A Move Over law is a law which requires motorists to move over and change lanes when approaching stationary emergency vehicles. (Michael Penn / Juneau Empire File)

A Move Over law is a law which requires motorists to move over and change lanes when approaching stationary emergency vehicles. (Michael Penn / Juneau Empire File)

Police remind drivers to change lanes when approaching emergency vehicles

Violators could face misdemeanour charges.

Many states throughout the country enact a so-called “Move Over Law” which requires motorists to change lanes as stationary emergency vehicles are approaching from behind, and Juneau Police Department in a news release reminded residents that Alaska is no exception to this law.

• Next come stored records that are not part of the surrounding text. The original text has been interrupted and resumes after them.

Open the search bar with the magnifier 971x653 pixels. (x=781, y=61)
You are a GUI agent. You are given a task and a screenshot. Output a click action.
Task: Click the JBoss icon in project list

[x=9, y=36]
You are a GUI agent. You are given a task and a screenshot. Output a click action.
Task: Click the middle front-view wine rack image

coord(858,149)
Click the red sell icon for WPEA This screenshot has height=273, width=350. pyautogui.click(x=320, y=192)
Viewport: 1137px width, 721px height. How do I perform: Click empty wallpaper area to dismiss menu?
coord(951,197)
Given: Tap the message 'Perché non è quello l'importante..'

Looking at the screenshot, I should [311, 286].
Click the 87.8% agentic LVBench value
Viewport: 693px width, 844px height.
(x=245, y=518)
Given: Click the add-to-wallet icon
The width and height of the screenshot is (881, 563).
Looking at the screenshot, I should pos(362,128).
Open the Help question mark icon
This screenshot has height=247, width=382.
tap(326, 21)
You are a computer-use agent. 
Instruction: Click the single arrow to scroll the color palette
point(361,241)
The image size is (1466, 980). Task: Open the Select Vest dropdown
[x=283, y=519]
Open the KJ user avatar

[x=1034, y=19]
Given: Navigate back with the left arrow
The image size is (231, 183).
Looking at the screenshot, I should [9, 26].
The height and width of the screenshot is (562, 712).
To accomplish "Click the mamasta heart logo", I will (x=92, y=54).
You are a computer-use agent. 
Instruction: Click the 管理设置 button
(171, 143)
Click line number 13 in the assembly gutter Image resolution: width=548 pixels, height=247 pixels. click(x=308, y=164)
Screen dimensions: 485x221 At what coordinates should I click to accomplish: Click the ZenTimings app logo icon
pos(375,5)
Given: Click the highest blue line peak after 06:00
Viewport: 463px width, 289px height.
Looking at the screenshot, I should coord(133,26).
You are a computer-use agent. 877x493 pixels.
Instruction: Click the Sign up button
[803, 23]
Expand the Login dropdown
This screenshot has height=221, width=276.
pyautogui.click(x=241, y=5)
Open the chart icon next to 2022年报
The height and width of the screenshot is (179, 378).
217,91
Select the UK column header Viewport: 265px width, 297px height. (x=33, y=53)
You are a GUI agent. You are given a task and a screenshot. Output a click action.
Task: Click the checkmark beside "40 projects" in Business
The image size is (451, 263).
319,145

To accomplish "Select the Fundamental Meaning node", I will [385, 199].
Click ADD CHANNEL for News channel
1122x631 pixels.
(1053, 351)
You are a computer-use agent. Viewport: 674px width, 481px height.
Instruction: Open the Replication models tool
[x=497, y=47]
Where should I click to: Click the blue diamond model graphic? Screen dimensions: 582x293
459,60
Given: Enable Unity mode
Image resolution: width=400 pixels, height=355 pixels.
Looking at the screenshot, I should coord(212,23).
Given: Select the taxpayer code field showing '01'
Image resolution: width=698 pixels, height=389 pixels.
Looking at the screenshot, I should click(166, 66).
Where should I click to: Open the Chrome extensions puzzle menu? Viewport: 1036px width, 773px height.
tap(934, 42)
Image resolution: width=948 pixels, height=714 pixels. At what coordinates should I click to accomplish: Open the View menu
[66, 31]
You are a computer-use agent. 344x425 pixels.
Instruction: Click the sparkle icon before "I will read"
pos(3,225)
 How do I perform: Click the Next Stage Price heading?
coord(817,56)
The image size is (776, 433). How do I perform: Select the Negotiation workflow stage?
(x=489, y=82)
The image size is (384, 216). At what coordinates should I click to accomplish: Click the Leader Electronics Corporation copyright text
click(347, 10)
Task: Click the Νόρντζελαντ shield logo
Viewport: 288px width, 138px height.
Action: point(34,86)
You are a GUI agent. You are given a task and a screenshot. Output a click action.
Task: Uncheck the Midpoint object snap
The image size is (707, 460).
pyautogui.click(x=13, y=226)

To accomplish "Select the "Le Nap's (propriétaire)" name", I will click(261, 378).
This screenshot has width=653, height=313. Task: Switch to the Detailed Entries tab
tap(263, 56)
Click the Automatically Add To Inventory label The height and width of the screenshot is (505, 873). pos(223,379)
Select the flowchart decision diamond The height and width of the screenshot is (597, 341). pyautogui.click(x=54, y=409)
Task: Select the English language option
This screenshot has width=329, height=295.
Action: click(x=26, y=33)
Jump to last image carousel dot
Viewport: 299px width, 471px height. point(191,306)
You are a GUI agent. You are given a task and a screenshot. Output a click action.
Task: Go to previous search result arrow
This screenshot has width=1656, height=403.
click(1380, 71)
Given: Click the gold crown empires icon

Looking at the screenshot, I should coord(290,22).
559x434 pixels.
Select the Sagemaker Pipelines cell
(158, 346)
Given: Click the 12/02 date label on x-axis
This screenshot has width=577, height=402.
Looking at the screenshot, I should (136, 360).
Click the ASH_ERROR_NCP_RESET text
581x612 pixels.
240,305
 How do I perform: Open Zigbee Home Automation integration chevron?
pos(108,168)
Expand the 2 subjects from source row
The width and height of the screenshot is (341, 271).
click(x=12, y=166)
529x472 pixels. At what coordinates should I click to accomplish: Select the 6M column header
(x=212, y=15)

Under state statute, any driver approaching a stationary emergency vehicle is to vacate the lane closest to the emergency vehicle if possible to do so safely within the current traffic conditions.If the required lane change would be deemed as unsafe and prohibited by law, the appropriate action is to slow to a reasonable speed while still considering traffic, roadway, and weather conditions.

Emergency vehicles are defined as fire vehicles, law enforcement vehicles, tow trucks in the act of picking up a vehicle, vehicles in the act of performing maintenance or road service work, animal control vehicles being used to perform official duties, or any stationary vehicle displaying flashing emergency lights on a highway or roadway.

Anyone who violates this law will be found guilty of an infraction or a class A misdemeanor provided personal injury results from the individual’s negligence, according to police. Additionally, JPD reminded everyone to keep one another’s safety in mind when approaching stopped emergency vehicles on the roadway.